Where fiction meets reality

In an entirely fictional but powerful scene, Nixon calls Frost the night before the final interview and tries to relate to the man interrogating him. The real Frost/Nixon interviews in 1977 never managed to get into Nixon’s head and so the film does it for us – providing a glimpse of the world through the eyes of a man who rose from nothing to become president but who on the way was blown horribly off-course.

Langells – who looks nothing like Nixon – starts to become the man as he struggles with conflicting thoughts and feelings. Sheen, likewise, plays Frost with tremendous sympathy: a determined yet very human interviewer who recognizes he is probably out of his depth but finds the courage to plough on. And this tension from the last-night phonecall is carried into the final day of filming, when Frost expertly prods Nixon into his famous confession.

In the moments before the audience is given its release – as Frost sits pregnant on the edge of his seat; Nixon rolls words and phrases around in his head; and popcorn hovers over hundreds of people’s mouths – for a moment it is possible to look back nearly 30 years and understand what it must have been like for a nation torn apart by Vietnam and Watergate to have their former president finally confront his culpability on screen and in close-up.

For that reason alone, Frost/Nixon is a remarkable and valuable film. It brings something important alive and keeps this moment in history in people’s minds for another generation.
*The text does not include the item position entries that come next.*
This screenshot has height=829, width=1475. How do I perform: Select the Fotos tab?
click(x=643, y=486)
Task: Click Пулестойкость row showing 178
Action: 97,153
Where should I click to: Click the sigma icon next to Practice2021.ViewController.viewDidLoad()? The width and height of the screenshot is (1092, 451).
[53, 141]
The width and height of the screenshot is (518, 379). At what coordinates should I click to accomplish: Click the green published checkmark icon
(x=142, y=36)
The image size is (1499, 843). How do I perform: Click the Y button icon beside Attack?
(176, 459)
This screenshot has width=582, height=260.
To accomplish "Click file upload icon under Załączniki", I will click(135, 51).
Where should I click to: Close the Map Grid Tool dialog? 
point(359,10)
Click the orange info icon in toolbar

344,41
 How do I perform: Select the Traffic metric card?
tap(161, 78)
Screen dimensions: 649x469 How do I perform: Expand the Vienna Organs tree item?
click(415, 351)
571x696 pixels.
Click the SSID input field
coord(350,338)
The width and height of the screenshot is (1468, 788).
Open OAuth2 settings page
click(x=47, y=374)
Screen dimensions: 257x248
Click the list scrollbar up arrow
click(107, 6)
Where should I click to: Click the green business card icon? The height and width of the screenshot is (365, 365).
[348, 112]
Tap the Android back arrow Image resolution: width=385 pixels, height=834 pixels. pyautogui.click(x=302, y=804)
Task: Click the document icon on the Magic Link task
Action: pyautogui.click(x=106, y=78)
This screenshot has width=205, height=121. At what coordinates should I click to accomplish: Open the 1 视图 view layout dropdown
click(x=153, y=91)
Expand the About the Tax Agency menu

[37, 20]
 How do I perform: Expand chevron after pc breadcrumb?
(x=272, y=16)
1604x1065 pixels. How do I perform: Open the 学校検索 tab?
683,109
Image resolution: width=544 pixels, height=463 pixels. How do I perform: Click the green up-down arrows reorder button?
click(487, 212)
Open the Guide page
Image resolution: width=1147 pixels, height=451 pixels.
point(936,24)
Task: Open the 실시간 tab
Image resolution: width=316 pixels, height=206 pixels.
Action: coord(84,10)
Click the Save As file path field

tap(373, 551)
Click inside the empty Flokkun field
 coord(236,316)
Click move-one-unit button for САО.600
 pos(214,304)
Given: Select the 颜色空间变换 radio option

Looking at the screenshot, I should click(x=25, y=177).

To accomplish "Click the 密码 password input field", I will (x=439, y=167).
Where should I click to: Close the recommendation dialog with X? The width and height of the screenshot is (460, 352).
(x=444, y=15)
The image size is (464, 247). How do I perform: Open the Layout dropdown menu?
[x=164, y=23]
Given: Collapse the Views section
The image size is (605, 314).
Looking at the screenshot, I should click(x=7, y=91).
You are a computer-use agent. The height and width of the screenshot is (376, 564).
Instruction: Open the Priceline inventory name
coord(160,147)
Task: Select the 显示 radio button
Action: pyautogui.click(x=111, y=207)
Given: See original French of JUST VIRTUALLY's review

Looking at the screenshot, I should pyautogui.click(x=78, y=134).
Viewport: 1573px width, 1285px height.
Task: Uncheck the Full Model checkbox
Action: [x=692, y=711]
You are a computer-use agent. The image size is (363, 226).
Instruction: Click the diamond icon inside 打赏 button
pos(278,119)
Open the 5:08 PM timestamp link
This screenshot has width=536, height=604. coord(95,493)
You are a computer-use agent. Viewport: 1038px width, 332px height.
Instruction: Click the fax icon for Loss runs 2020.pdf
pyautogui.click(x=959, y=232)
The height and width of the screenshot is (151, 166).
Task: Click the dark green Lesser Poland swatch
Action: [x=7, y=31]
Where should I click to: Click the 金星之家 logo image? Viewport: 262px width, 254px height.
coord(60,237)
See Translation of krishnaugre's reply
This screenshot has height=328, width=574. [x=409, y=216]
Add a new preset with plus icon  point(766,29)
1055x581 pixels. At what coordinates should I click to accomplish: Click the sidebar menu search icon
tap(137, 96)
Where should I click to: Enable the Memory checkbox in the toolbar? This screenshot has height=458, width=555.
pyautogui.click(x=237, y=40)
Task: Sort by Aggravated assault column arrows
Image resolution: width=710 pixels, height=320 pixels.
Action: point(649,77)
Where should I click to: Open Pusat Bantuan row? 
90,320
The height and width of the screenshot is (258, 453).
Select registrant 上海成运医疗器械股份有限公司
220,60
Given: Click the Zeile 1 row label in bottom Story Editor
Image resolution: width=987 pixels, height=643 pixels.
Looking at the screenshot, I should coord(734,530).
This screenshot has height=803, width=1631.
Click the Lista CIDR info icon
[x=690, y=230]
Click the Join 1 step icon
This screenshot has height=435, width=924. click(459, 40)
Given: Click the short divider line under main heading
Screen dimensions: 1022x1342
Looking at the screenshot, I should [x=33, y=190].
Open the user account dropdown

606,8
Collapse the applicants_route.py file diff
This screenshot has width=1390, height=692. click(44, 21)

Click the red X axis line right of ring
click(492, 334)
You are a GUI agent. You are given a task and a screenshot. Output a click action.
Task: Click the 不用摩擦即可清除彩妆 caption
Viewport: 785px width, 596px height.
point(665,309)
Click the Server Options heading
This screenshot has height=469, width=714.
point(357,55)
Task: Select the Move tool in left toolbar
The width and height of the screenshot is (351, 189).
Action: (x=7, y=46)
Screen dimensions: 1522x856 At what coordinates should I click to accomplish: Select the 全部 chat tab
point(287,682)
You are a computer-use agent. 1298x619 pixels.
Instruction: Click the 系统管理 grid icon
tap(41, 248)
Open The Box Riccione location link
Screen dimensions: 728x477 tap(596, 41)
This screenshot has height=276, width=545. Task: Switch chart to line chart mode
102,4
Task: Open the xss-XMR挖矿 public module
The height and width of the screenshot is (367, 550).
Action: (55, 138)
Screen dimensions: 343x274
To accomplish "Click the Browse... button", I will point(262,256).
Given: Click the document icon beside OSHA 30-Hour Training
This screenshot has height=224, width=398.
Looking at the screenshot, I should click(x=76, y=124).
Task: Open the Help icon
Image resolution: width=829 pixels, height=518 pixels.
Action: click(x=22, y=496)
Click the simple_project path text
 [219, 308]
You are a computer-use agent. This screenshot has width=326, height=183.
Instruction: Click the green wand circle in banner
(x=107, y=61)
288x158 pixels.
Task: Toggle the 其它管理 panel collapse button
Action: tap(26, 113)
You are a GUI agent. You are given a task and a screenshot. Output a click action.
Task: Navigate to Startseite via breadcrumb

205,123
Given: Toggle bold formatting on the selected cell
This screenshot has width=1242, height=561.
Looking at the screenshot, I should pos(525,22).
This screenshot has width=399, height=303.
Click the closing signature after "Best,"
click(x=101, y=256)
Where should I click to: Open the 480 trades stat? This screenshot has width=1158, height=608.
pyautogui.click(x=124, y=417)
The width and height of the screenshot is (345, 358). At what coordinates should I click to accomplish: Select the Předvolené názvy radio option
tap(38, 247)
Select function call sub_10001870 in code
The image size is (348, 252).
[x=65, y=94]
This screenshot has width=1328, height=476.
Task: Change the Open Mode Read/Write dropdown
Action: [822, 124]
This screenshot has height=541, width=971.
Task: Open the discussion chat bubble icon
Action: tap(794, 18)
It is not without its flaws however. As ever with such a persuasive medium as cinema, the artistic licenses taken with the story (carried over from the play) will soon be fixed as fact in many people’s minds. The late-night phonecall never happened; the dramatic break when Nixon was about to confess was created by Frost, not Nixon’s chief of staff; the “last-minute” Watergate revelations had been uncovered eight months earlier by Reston; the interviews actually continued for another two days after the Watergate session.

Confession

These are all dramatic devices and probably harmless. What is less harmless is the confession itself. Far from the sharp, concise, tense confession Nixon provides in the film, the reality – as watched by millions of Americans – was a very much longer answer, circular with a number of explanations and threads, and ending with Nixon blaming his mistakes on listening to his heart rather than his head. By boiling down this real-world answer to a short clip, almost soundbite, history is rewritten in the worst sort of way: the past is redrawn to fit in with the present.

Also, as brilliantly written, filmed and acted as the film is, it will never become a great film for the simple reason that the subject matter offers no hope and the interview itself had no great or lasting impact. There are no lessons to learn here. As it is, Frost/Nixon is an entertaining and insightful record of a dirty job well done. Watch it once, be glad it happened, and move along.

[7/10]

  1. Reading that, all that was missing was a pint of cold beer, a pub to sit in and your good self to have a good ranting session about Nixon, Through the Keyhole and no doubt many other increasingly tenuously related topics. In fact, I can almost smell the curry, and feel the edges of the hangover.

    Hope you’re keeping well.

    Luce

  2. Allo! How are you Lucy? It’s dark and a little rainy in LA today – very unusual – so curry and hangovers sounds like the perfect companion.

    Hope you are keeping well.

    I am also planning to do reviews when I have a second of the play (which I saw in DC), the two books, and the actual interviews themselves. And then do a comparison and decide which is best.

    Kieren

  3. Disappointed you didnt mention the crucial role that Evonne Goolagong played in real life as well as in the play.